When I left my picture perfect life 4.5 years ago, it wasn’t some poetic liberation. It was more like a leg that needed to be amputated in the jungle. Okay—maybe not as gruesome but it definitely felt messy, unavoidable, and scary. Any preconception was birthed from an unrelenting, haunting feeling of being in the wrong place. Lingering for comfort’s sake meant that at some unknown time some gate somewhere would come down and lock me in to that life… forever. I felt the urgency in my bones and in my cells—my body was screaming at me and it had already been trying to get my attention with my health.
From the outside, I had truly gone insane. People that I thought were friends told me as much. Colleagues were pissed that I was done selling my soul for prestige and a 401k (Cognitive dissonance, much?). The last weeks at work were hard. Everyone was passive-aggressive and… I’ll say it: probably a little jealous of my audacity.
Everyone does things for their own reasons. Mine were hard to articulate which definitely didn’t help. Every rational part of my mind was constantly questioning what I was doing. The other part—what I now know to be intuition—was shouting at me to get out while I still had the balls to do so.
The fucked up part? I wasn’t leaving anything physically harmful or threatening. Aside from being way past burnt out from over-extending at work, a severe lack of boundaries, and taking ownership over everyone’s emotions rather than feeling my own, everything was pretty secure. On paper, it had looked like I struck gold for that life.
But my soul knew I’d never grow there.
That’s the irony about comfort and security. Coming from deep familial dysfunction, I craved security and comfort so that’s exactly what I had built for myself. But those things rarely equal personal growth.

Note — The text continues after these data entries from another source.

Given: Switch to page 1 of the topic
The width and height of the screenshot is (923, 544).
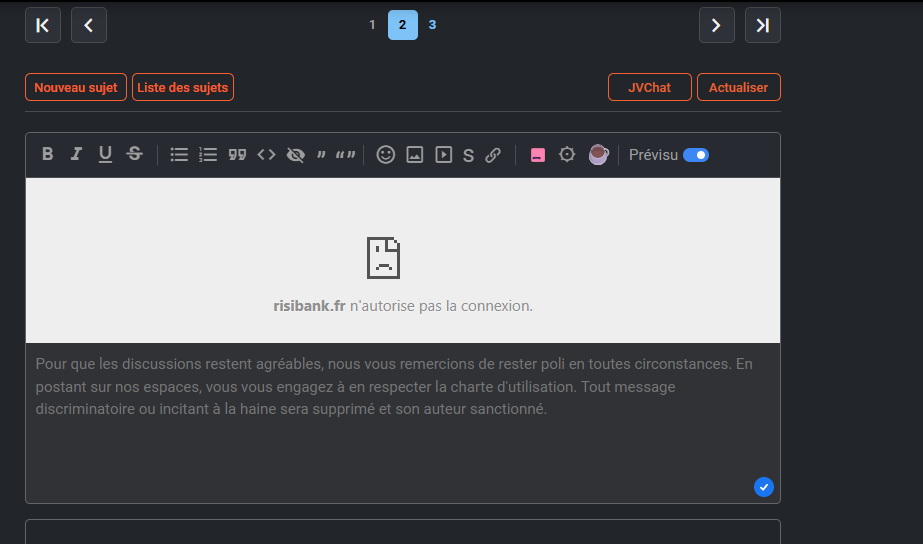Looking at the screenshot, I should (372, 25).
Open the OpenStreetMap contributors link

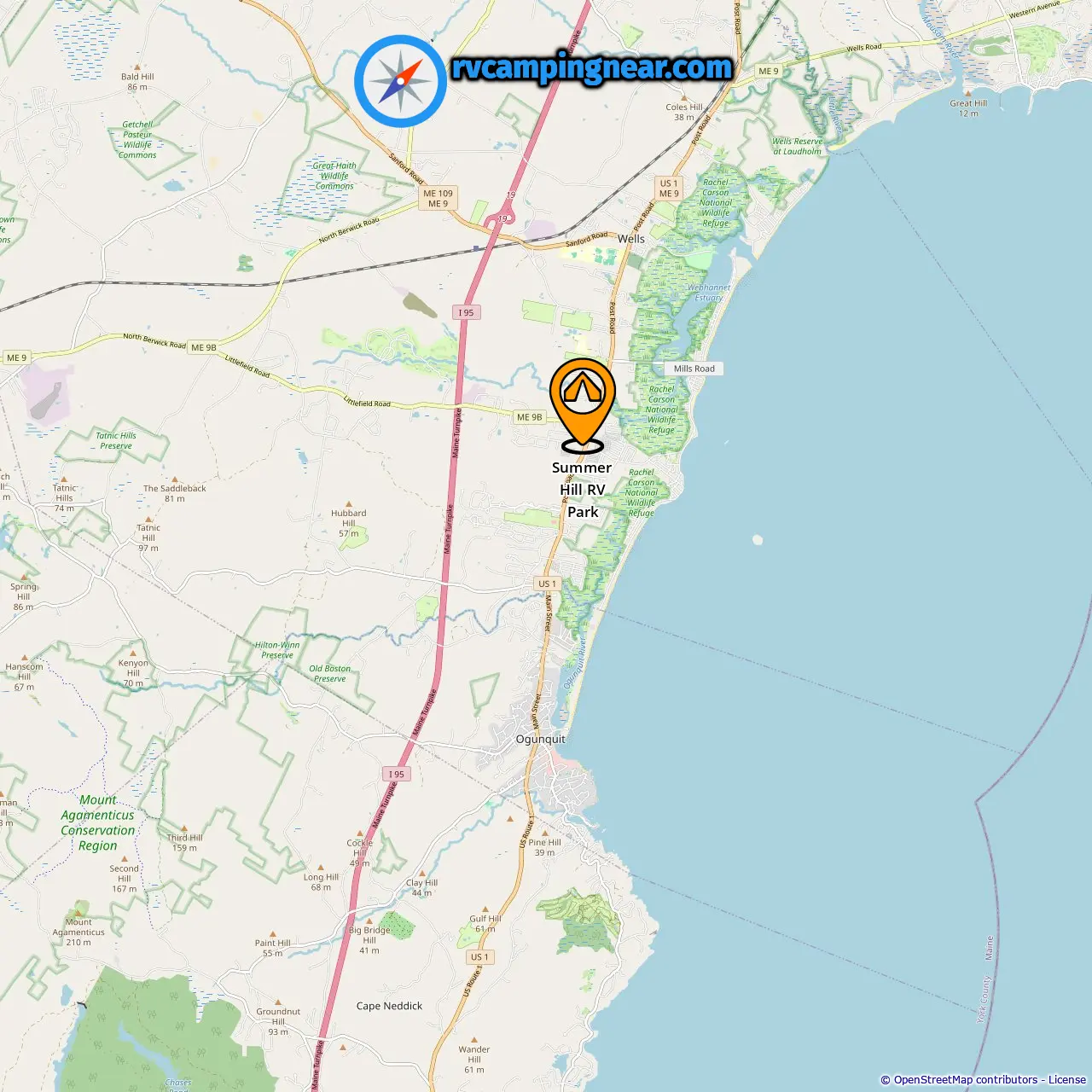[x=966, y=1080]
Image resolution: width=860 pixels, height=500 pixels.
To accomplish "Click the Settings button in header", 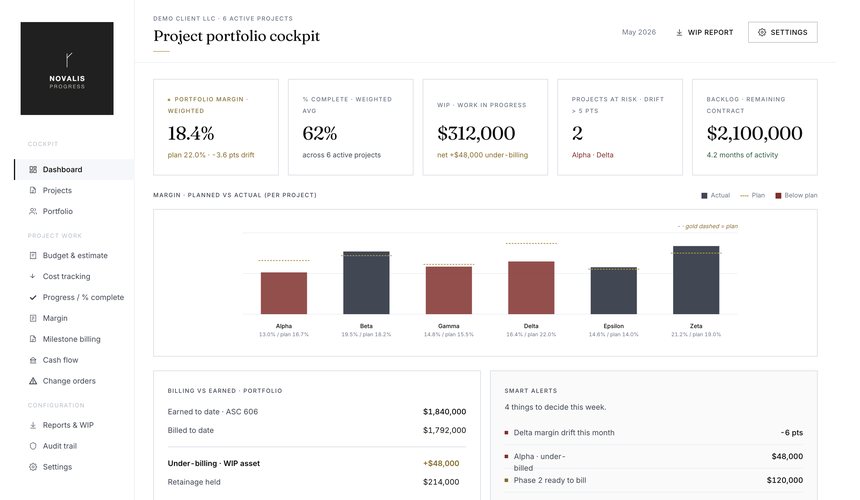I will point(783,32).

Holding on to what felt familiar and safe while being driven by some unseen force to leave it behind is, well… the image that comes to mind to explain the feeling is of a teddy bear under tension, getting ripped apart at the shoulder seams. My God, it was awful. Anyone who subjects themselves to leaving a life for the potential of nothing but knowing it’s not the right fit has my deepest empathy. I get it. It’s fucked up and liberating and messy. There’s a reason some people fantasize about it but never do it.
I’m glad I did it. But I didn’t know what I was in for…
Until the next chapter, friends. Create bravely and bet on yourself.